I’m familiar with five approaches to teaching continuity in a rigorous fashion.

  1. The traditional $\epsilon$-$\delta$ approach. This has the overwhelming advantage of universal familiarity and use, and the distinct disadvantage that while the intuition underlying continuity is covariant $-$ if $x$ is near $a$, $f(x)$ is near $f(a)$ $-$ the definition is contravariant. The definition is also $\forall\exists\forall$, which is logically rather complex. On the other hand, it uses concrete, quantitative measures of approximation, which for many students is a plus, and its connection with uniform continuity (and other stronger forms of continuity) is straightforward.

  2. Sequences first, with $\epsilon$-$N$, then $f$ is continuous iff it preserves limits of sequences. The main advantages are that a sequence is a particularly simple kind of function whose convergence is easily visualized (‘it eventually gets inside any given $\epsilon$-nbhd and stays there’), and that the definition of continuity is covariant. It’s also relatively easy eventually to move on to the $\epsilon$-$\delta$ definition of continuity. The problem with this approach is that the ‘thinness’ of sequences tends to obscure what’s really going on, namely, that everything near $a$ is being sent near $f(a)$. It also doesn’t generalize well to uniform continuity, to put it mildly.
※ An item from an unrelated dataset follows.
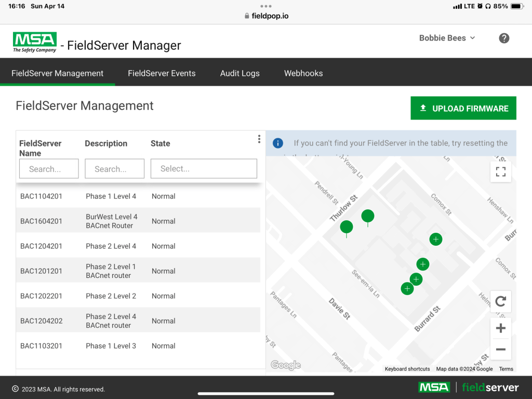Image resolution: width=532 pixels, height=399 pixels.
Task: Reset the map with the refresh icon
Action: click(x=500, y=301)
  3. Open sets. In full generality this is simply too abstract for most students in a first rigorous encounter with continuity. If we work only with functions on the reals and limit ourselves to open intervals, it isn’t really much different from the $\epsilon$-$\delta$ approach. It may make some of the theory just a hair simpler, but the main advantage is that it makes the generalization to $\mathbb{R}^n$ easier: open boxes are more convenient than open (Euclidean) balls. On the other hand, general open intervals aren’t as concrete a notion of approximation as $\epsilon$-nbhds.

  4. An abstract nearness relation. This approach was outlined in P. Cameron, J. G. Hocking and S. A. Naimpally, Nearness $-$ A Better Approach to Continuity and Limits, The American Mathematical Monthly, Vol. 81, No. 7 (Aug. - Sep., 1974), pp. 739-745]. It has the advantage of a covariant definition of continuity, of treating convergence of sequences as just another instance of continuity, and of having a very intuitive underpinning. It has the disadvantage of being very much outside the mainstream, so that one must eventually derive the more usual characterizations of continuity anyway. One pays for the more intuitive introduction by having to spend extra time introducing the standard approach, and it’s not clear to me whether there’s a net benefit. One definite strength of the approach, however, is that it yields uniform continuity in a very straightforward way: one simply replaces the notion of a point being near a set with the notion of a set being near another set, thereby getting a proximity space.

  5. Infinitesimals. The classic example of this approach is H. Jerome Keisler, Elementary Calculus: An Infinitesimal Approach; another example is Keith Stroyan, Foundations of Infinitesimal Calculus. Pretty much everything that I said about the nearness approach applies here as well, including the ease of defining uniform continuity. The main differences are that the preliminaries are a bit more complicated, but the payoff is in my view a bit greater: rigorous infinitesimals are, I think, more useful than the axiomatized notion of nearness used in (4).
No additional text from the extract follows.